You will learn a practical use of each topic in addition to a conceptual understanding of it.
Suggested Learning Behaviors:
- Be an active class participant: Read the material in the text before we talk about it in class so that you are aware of any challenging areas. Ask an appropriate probing question as a difficult subject is covered. In this way you will focus the lecture time where it will help you the most.
- Be an active practitioner: Do all the problems that have answers posted in the back of the book (or as close to a representative sampling of them as you can - the situation is simple - the more you do, the more you will learn and the better you will do in this class). If your answer does not agree with the answer in the back of the textbook, arrive at class three minutes early. Put the problem up on the board, as far as you can go (i.e., list what is given, what is requested, do as much as you can, sketch roughly, if appropriate, etc. At the start of the class we will talk about how to take the next step and your efforts will insure that I will be talking directly to your concerns instead of rehashing the stuff you already know. Of course, if you prefer, get help with that problem somehow: use my office hours, talk to a friend, or develop your stick-to-itiveness and solve it by trial and error yourself. )
- Don't make the same mistake twice: If you do not get an exam problem correct, find out how to do it in case that type of problem shows up again later in the semester. (Hint: It will!) Everything in this course is cumulative and each concept and procedure builds on earlier work.

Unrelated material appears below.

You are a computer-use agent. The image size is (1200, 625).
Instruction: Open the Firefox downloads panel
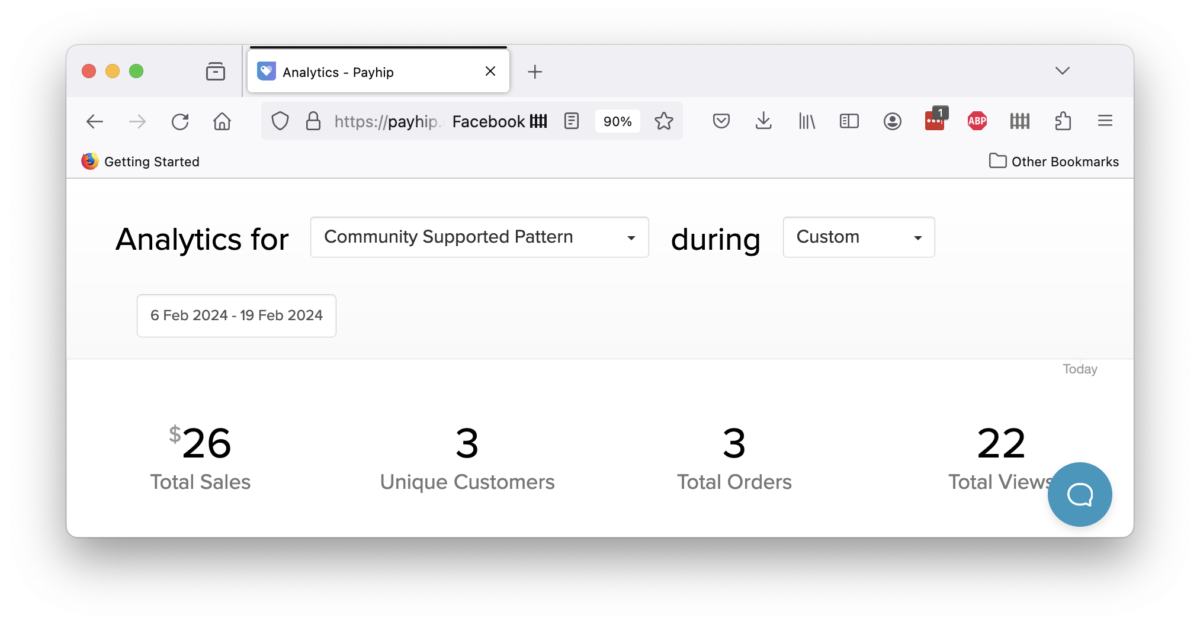763,121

- Work alone, then share your solutions with a classmate: You will find you will solidify and clarify your own understanding of the concepts when you explain them to someone else. If you form a learning/study team with a classmate, you will benefit not only from the teaching experience but also from your colleague's efforts and explanations on problems you did not tackle. Agree to a joint study plan, divide up the problems between you, and arrange a regular time to pool your solo efforts. Working both separately and together is usually a more efficient use of your study time than the same amount of time always working alone or always working together.
Expect "surprise" quizzes
TENTATIVE SCHEDULE - We will work through the text in order from the beginning. So, the next topic we will be talking about will always be obvious to you. The pace will depend on the rate of mastery of the material. We will review problems at the beginning of each class, as necessary. Class meetings and likely exam dates follow:
W 9/27 EXAM 1
M 10/9 - No classes
W 10/25 EXAM 2
W 11/22 EXAM 3
M 12/18- FINAL EXAM AS SCHEDULED BY REGISTRAR FROM 3:30-5:30 p.m. will consist of two parts (the first hour will be EXAM 4 and the second hour will be an opportunity to retake the exam you scored lowest on during the semester)
The Average of your best score on the 4 exams you took will be assigned a final letter grade according to the following scheme:
- A-= 90,91; A=92-95; A+= 96,or higher
- B- =80,81; B=82-87; B+=88,89
- C-=70,71; C=72-77; C+=78,79
- D-=60,61; D=62-67; D+=68,69
- F = 59 and lower.
All other class activities (surprise quizzes, participation, ...) will be used to resolve situations were an average falls on a borderline between two grades.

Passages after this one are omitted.